WHAT YOU NEED TO DO |
**a.** From the casting article below, return everything from "Leading international casting" down to "the casting process.".
**b.** Translate the following sentence from the casting article below into French: "Leading international casting directors are now “traversing the planet” in a day and expanding their search to hundreds of international performers as a result of methods employed during the virus crisis."

PROVIDED TEXT |
##########

Casting panelists

Source: Courtesy of DIFF

Casting panelists at Dublin International Film Festival

Leading international casting directors are now “traversing the planet” in a day and expanding their search to hundreds of international performers as a result of methods employed during the virus crisis.

Ireland’s Louise Kiely, whose casting credits include UK-Ireland drama Normal People and upcoming Ireland-Canada-US feature The Green Knight (produced for for Bron and A24 and shot in Ireland), discussed the ‘new normal’ on a virtual panel at the Dublin International Film Festival.

“We had a day where [casting director Karen Scully] and I started in Australia and went via Paris to the UK, Ireland, over to the east coast of America and the west coast,” she said of how technology such as Zoom video conferencing has opened up the casting process.

“It was a long casting day, but one of the producers said, ‘We’ve actually just traversed the planet’. It was hugely efficient, the actors were amazing and we got tons from it… The more auditions you have, the more you get seen, the more you’re in the memory.”

US casting director Margery Simkin, whose career began in the 1980s on Beverly Hills Cop and Top Gun and more recently cast the upcoming Avatar sequels, sees the future as a blend of self-tapes, live video conferencing and in-person casting.

“What we decided to do early on in this [pandemic] process is to try to narrow things down in a different way, instead of duplicating what we did in the outside world, which is doing Zoom casting sessions all day as if we were doing regular casting sessions,” said Simkin.

##########

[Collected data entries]
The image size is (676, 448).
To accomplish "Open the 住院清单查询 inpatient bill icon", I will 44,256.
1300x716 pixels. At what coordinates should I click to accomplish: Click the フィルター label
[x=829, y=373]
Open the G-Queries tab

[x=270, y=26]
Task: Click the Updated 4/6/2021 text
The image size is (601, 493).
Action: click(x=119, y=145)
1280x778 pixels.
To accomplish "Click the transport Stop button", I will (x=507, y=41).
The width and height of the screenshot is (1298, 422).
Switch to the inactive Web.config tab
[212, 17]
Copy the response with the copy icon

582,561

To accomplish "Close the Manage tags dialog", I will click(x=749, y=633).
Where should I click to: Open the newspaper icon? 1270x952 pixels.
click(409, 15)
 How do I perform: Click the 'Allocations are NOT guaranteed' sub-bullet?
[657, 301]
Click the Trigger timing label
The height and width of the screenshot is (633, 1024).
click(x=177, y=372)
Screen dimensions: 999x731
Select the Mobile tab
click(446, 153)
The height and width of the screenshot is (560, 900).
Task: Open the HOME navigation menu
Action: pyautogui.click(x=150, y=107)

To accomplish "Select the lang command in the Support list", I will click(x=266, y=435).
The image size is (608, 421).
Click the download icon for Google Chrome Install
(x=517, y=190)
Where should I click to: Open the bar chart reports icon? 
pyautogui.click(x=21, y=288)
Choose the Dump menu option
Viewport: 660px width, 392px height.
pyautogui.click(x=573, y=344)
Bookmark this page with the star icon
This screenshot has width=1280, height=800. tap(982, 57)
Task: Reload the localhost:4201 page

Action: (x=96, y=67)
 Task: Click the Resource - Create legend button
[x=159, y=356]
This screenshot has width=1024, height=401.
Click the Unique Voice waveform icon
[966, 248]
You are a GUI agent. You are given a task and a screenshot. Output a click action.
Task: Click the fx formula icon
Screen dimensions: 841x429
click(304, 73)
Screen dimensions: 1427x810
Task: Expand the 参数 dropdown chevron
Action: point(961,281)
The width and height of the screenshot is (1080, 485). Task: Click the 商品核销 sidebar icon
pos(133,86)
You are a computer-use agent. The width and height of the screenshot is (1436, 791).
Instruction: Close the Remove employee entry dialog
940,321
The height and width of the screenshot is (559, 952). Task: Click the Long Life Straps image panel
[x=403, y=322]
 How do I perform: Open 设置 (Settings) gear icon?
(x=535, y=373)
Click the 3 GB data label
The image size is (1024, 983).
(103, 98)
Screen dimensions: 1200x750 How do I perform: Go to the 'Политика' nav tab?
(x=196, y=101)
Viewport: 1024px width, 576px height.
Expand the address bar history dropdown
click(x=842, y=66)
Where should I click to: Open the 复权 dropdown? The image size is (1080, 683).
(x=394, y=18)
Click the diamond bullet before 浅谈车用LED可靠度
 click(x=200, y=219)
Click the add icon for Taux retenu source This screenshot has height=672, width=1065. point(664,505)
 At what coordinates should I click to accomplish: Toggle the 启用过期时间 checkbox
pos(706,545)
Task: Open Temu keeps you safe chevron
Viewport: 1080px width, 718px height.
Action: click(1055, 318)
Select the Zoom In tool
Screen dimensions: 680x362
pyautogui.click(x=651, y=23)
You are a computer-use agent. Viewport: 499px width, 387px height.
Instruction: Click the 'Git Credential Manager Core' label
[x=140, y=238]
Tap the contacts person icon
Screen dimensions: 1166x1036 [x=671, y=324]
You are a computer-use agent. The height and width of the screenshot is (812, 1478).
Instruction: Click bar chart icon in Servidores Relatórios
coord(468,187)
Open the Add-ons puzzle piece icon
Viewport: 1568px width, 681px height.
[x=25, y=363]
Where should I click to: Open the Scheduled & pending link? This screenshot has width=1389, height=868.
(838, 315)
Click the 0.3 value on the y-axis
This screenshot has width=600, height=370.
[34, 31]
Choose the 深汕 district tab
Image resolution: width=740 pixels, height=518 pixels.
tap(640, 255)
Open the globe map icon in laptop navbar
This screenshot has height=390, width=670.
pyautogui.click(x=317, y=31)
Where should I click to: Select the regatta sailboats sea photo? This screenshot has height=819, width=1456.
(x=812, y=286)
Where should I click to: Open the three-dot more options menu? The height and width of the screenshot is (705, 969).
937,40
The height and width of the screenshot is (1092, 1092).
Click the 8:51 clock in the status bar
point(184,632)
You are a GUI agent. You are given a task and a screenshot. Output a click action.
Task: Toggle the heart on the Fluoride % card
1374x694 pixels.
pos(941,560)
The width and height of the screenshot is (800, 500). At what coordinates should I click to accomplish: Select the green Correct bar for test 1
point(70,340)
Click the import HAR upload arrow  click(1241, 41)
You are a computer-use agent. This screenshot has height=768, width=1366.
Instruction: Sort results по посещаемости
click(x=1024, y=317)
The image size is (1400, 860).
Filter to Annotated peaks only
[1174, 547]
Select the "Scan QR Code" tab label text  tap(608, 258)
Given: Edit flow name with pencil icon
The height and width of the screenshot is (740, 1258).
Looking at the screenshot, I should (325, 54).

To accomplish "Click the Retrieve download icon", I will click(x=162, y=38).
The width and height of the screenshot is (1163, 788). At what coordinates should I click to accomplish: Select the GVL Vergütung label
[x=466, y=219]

##########

RESPONSES TO THE EXERCISE |
**a.**
Leading international casting directors are now “traversing the planet” in a day and expanding their search to hundreds of international performers as a result of methods employed during the virus crisis.

Ireland’s Louise Kiely, whose casting credits include UK-Ireland drama Normal People and upcoming Ireland-Canada-US feature The Green Knight (produced for for Bron and A24 and shot in Ireland), discussed the ‘new normal’ on a virtual panel at the Dublin International Film Festival.

“We had a day where [casting director Karen Scully] and I started in Australia and went via Paris to the UK, Ireland, over to the east coast of America and the west coast,” she said of how technology such as Zoom video conferencing has opened up the casting process.

**b.** Les grands directeurs de casting internationaux « parcourent désormais la planète » en une journée et étendent leurs recherches à des centaines d'interprètes internationaux, du fait des méthodes employées pendant la crise du virus.